Chosen from about 400 nominees representing private and public universities in the state, Manly is the second Rochester professor in the last decade to be recognized for his teaching by the Carnegie Foundation. Alfred Clark Jr., professor of mechanical engineering, was the organization’s New York winner in 1994.

Manly joined the faculty in 1998 after beginning his teaching career at Yale University. He earned his bachelor’s degree from Pfeiffer College and his Ph.D. from Columbia.

Matter, Mass, and Mystery

Not only is Steve Manly being recognized as a stellar teacher, he’s also earning attention for his work as a stellar physicist.

Last year, Manly reported that he and colleagues at the Relativistic Heavy Ion Collider in Brookhaven, New York, had re-created a temperature that has not existed since the universe was less than a microsecond old. The experiment was designed to explain how matter behaved in the Big Bang’s first split-second.

But Manly’s research turned up a surprise: Something’s going on at the quantum level that defies explanation.

“It’s the things you weren’t expecting that are really trying to tell you something in science,” he says. “The interactions in that hot, dense medium change depending on the angle we look at it. We don’t know why. We’ve been handed some new pieces to the puzzle and we’re just trying to figure out how this new picture fits together.”

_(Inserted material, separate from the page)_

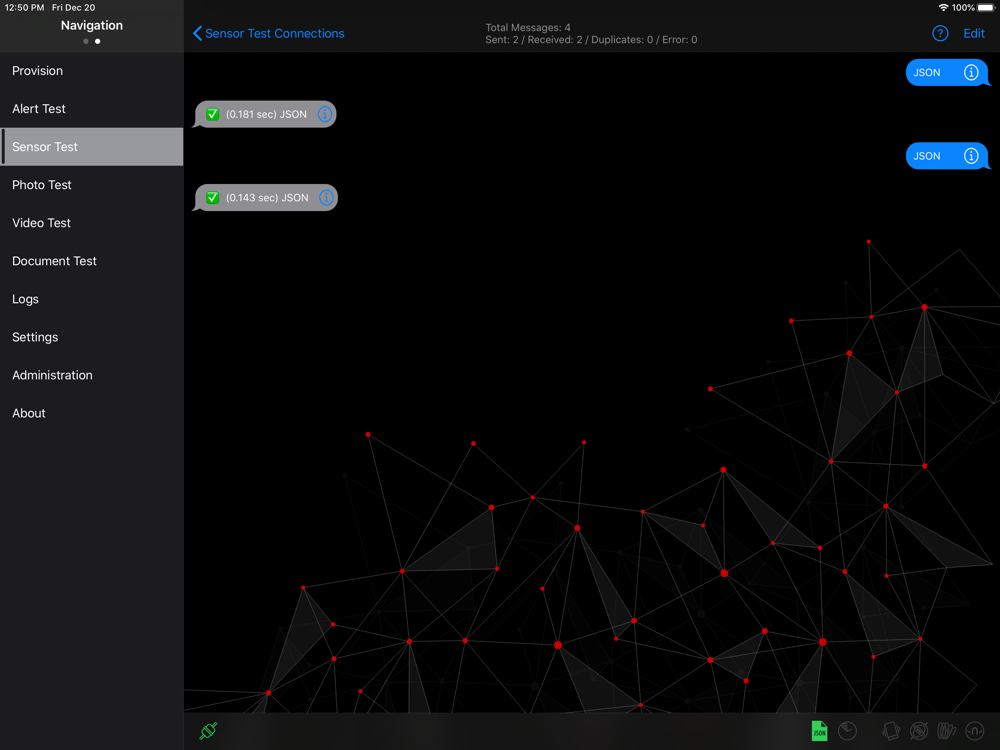Viewport: 1000px width, 750px height.
Task: Tap the green connection plug icon
Action: pos(208,731)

In the experiment, Manly smashed two atoms of gold together at velocities near the speed of light in an attempt to create what’s called a “quark-gluon plasma“—a very brief state in which the temperature is tens of thousands of times higher than the cores of the hottest stars.

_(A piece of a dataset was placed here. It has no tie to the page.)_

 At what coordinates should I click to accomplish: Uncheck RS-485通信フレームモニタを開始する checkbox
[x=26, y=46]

Particles created in the plasma stream out, but not without bumping into other particles in the soup. It’s a bit like trying to race out of a crowded room—the more people in your way, the more difficult your escape.

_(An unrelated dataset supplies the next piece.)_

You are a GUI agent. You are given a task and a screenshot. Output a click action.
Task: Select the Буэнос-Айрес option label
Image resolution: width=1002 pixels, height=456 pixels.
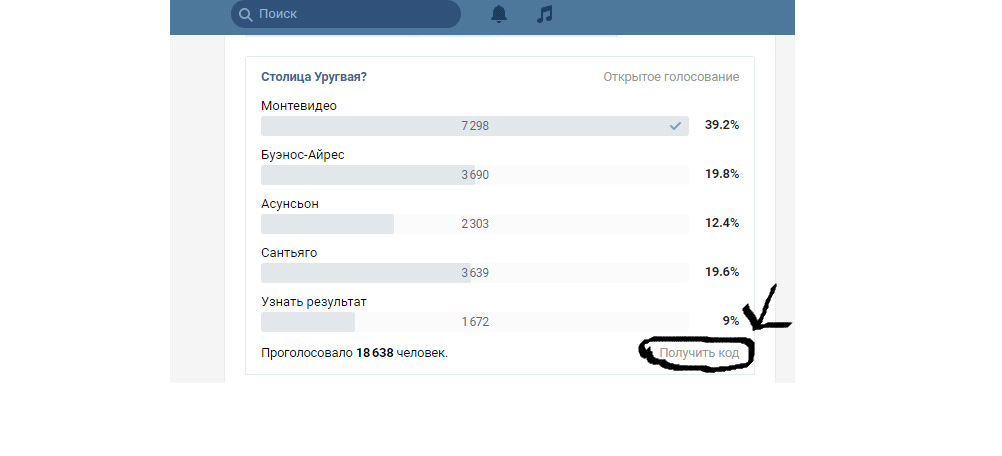[302, 155]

The surprise was that a bedrock theory of physics, called boost invariance, stated that the particles would all “exit the room” in the same manner, but they didn’t.

Manly and other researchers are now working to find out why. The answer may reveal the mechanism that gives matter its very mass, which has been one of physics’ all-time great mysteries.

Manly hopes that if physicists can understand exactly why the quark-gluon plasma behaves as it does, we might gain an insight into some of the rudiments of the world we live in.

—Jonathan Sherwood

In 2002, he was named the Mercer Brugler Distinguished Teaching Professor, an appointment given by the College in recognition of teaching excellence.

“Steve has made an enormous impact on the teaching mission of the College in a very short time,” says Thomas LeBlanc, Robert L. and Mary L. Sproull Dean of the Faculty. “From his teaching of introductory physics to pre-med and life sciences students, to his introduction of peer-led workshops into the physics curriculum, Steve has been continuously engaged in improving undergraduate teaching using innovative methods.”

Says Nick Bigelow, Lee Dubridge Professor of Physics and director of undergraduate studies in the department: “His ability to place himself in the shoes of his students and to empathize with what it is to—again—be an undergraduate is outstanding.”

As a new member of the department’s faculty, Manly put that empathy to the test when he faced one of the most pedagogically challenging courses a physics professor can teach: Introductory Physics.

Medical, biology, and engineering students make up the bulk of each semester’s class, but few are used to studying science in the rigid—and often abstract—approach followed by most physics courses. Few student evaluations gave the 150-student lecture classes high marks.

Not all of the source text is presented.